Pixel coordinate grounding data
^^^^
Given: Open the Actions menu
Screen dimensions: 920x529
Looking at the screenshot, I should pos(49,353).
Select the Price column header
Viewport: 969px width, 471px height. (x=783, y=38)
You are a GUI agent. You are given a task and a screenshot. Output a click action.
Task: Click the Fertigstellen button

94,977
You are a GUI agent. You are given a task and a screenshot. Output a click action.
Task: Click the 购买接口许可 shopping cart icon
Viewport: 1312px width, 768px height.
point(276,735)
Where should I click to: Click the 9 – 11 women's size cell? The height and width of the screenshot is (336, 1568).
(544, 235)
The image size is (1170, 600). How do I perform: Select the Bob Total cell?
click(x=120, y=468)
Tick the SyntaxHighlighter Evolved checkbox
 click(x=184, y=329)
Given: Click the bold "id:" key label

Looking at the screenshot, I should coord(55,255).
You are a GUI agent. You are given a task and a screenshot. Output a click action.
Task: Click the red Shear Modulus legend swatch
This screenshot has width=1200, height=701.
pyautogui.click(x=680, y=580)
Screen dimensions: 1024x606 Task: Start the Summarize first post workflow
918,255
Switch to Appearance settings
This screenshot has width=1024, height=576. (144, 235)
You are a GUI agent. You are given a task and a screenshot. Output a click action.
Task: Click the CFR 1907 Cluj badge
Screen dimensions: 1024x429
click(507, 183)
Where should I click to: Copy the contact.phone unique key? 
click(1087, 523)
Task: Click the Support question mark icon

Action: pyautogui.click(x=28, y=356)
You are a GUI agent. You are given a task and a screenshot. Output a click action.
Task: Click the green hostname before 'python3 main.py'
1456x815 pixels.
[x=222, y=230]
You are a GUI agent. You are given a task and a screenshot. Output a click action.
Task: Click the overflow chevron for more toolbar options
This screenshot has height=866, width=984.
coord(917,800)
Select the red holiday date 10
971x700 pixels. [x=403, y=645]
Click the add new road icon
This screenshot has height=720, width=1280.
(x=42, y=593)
^^^^
From the first line to the last, copy the records without alteration.

[TASK RESULT]
Given: Open the Actions menu
Screen dimensions: 920x529
Looking at the screenshot, I should pos(49,353).
Select the Price column header
Viewport: 969px width, 471px height. (x=783, y=38)
You are a GUI agent. You are given a task and a screenshot. Output a click action.
Task: Click the Fertigstellen button

94,977
You are a GUI agent. You are given a task and a screenshot. Output a click action.
Task: Click the 购买接口许可 shopping cart icon
Viewport: 1312px width, 768px height.
point(276,735)
Where should I click to: Click the 9 – 11 women's size cell? The height and width of the screenshot is (336, 1568).
(544, 235)
The image size is (1170, 600). How do I perform: Select the Bob Total cell?
click(x=120, y=468)
Tick the SyntaxHighlighter Evolved checkbox
 click(x=184, y=329)
Given: Click the bold "id:" key label

Looking at the screenshot, I should coord(55,255).
You are a GUI agent. You are given a task and a screenshot. Output a click action.
Task: Click the red Shear Modulus legend swatch
This screenshot has width=1200, height=701.
pyautogui.click(x=680, y=580)
Screen dimensions: 1024x606 Task: Start the Summarize first post workflow
918,255
Switch to Appearance settings
This screenshot has width=1024, height=576. (144, 235)
You are a GUI agent. You are given a task and a screenshot. Output a click action.
Task: Click the CFR 1907 Cluj badge
Screen dimensions: 1024x429
click(507, 183)
Where should I click to: Copy the contact.phone unique key? 
click(1087, 523)
Task: Click the Support question mark icon

Action: pyautogui.click(x=28, y=356)
You are a GUI agent. You are given a task and a screenshot. Output a click action.
Task: Click the green hostname before 'python3 main.py'
1456x815 pixels.
[x=222, y=230]
You are a GUI agent. You are given a task and a screenshot. Output a click action.
Task: Click the overflow chevron for more toolbar options
This screenshot has height=866, width=984.
coord(917,800)
Select the red holiday date 10
971x700 pixels. [x=403, y=645]
Click the add new road icon
This screenshot has height=720, width=1280.
(x=42, y=593)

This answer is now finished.